Principal Findings:

This multicenter, prospective, randomized trial evaluated high-risk intervention patients; over half had unstable angina, about one-third had an acute evolving myocardial infarction (MI), and the remainder had post-MI ischemia.

Patients were randomized to either iodixanol (n=405) or ioxaglate (n=410) following coronary intervention, including percutaneous transluminal coronary angioplasty (PTCA), stenting, atherectomy, or laser angioplasty. An additional 629 patients who underwent diagnostic catheterization but no further intervention were assigned to a companion registry. The treatment groups were similar with regard to demographics, indications, primary device used, and abciximab use.

There was a low incidence of in-hospital clinical events in both groups. The composite endpoint of in-hospital major adverse coronary events (MACE) occurred in 5.2% of the iodixanol group vs. 9.5% of the ioxaglate group (p=0.018). This represented a 4.3% absolute reduction and a 45% relative reduction in MACE events.

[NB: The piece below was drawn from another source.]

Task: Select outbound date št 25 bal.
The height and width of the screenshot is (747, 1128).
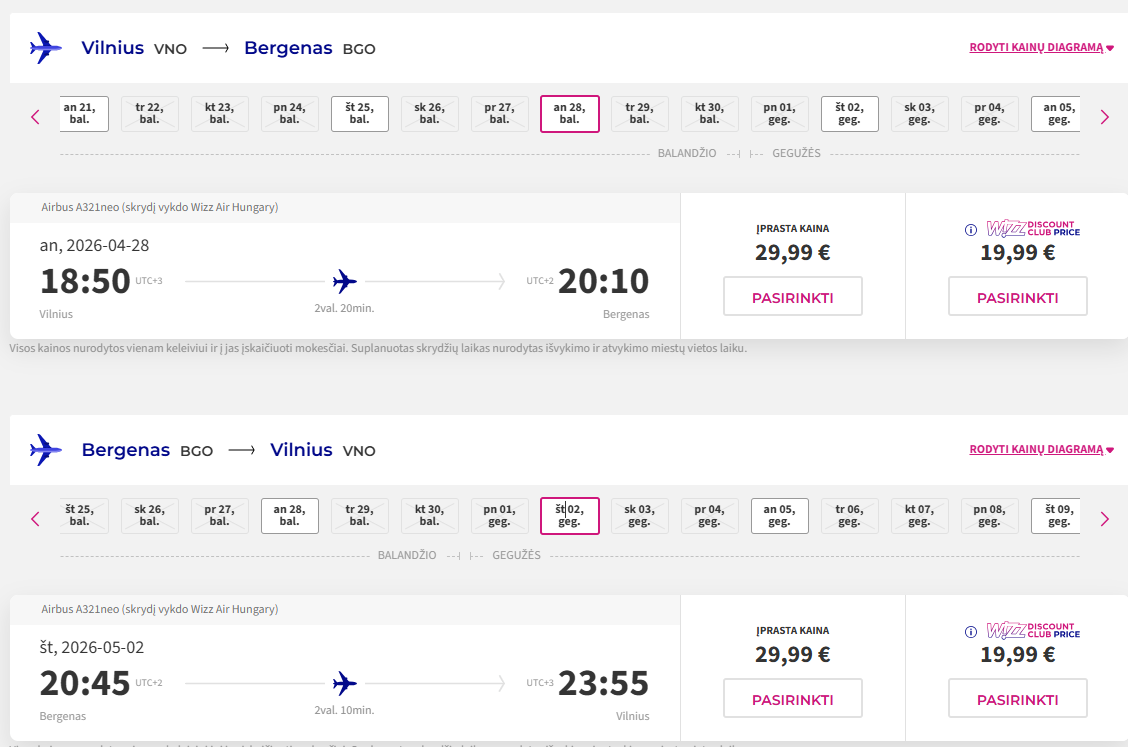Action: point(359,114)
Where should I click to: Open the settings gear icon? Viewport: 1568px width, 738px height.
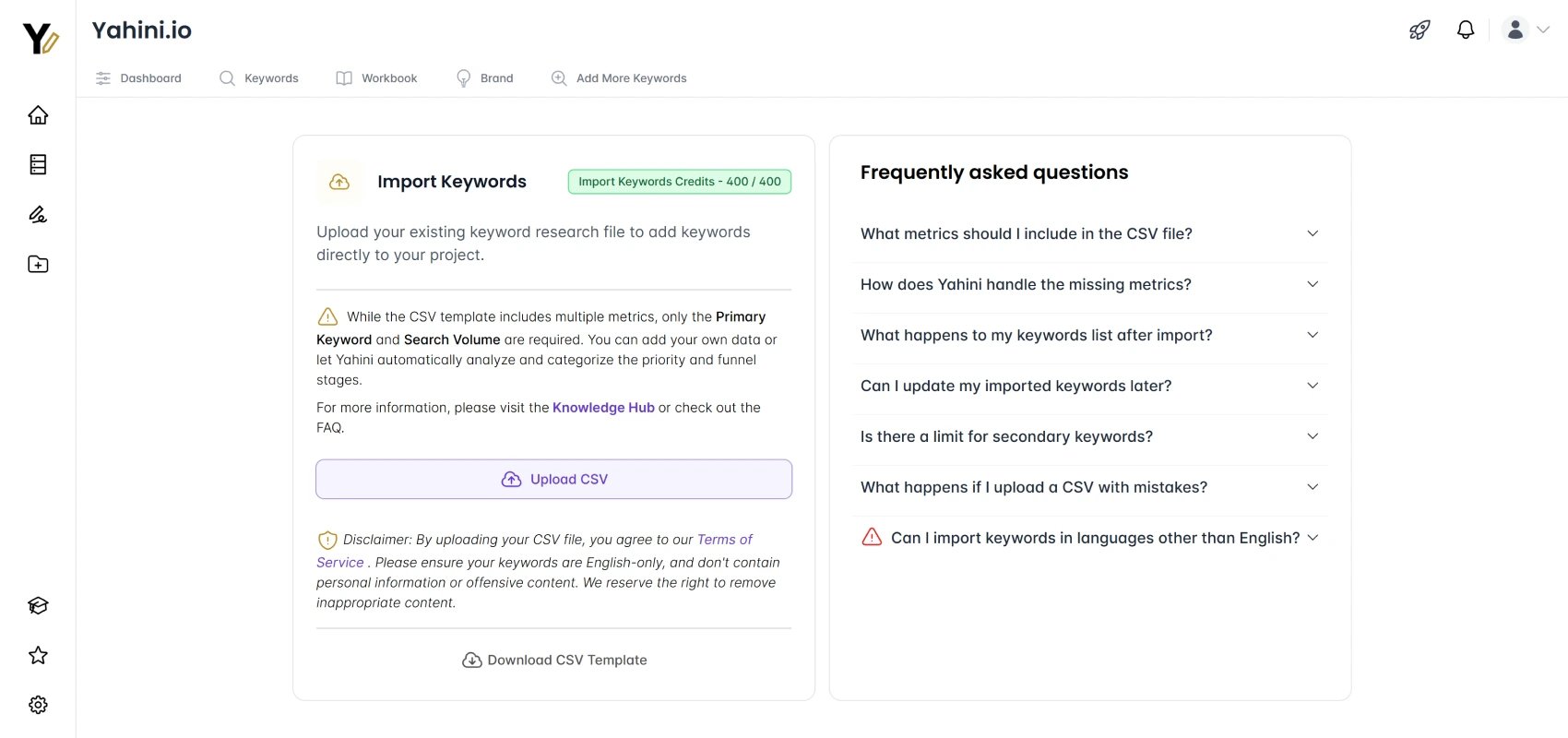[x=37, y=704]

A post-hoc analysis showed that among patients receiving abciximab (42% in both groups), there was no difference in in-hospital MACE, regardless of the contrast agent used. Conversely, a larger benefit was detected for patients who did not receive abciximab, with in-hospital MACE rates of 1.7% for the iodixanol group and 8.1% for the ioxaglate group (p=0.001).
The composite secondary endpoint for in-hospital clinical events favored iodixanol (4.9% vs 7.8%), but this did not reach statistical significance (p=0.094).

Angiographic and procedural outcomes were identical for the 2 groups. Core angiographic laboratory analysis reported a higher procedural success rate in the iodixanol group (90% vs. 85%, p=0.016).

The only significant multivariate predictors of major in-hospital clinical events were the use of ioxaglate and a de novo lesion.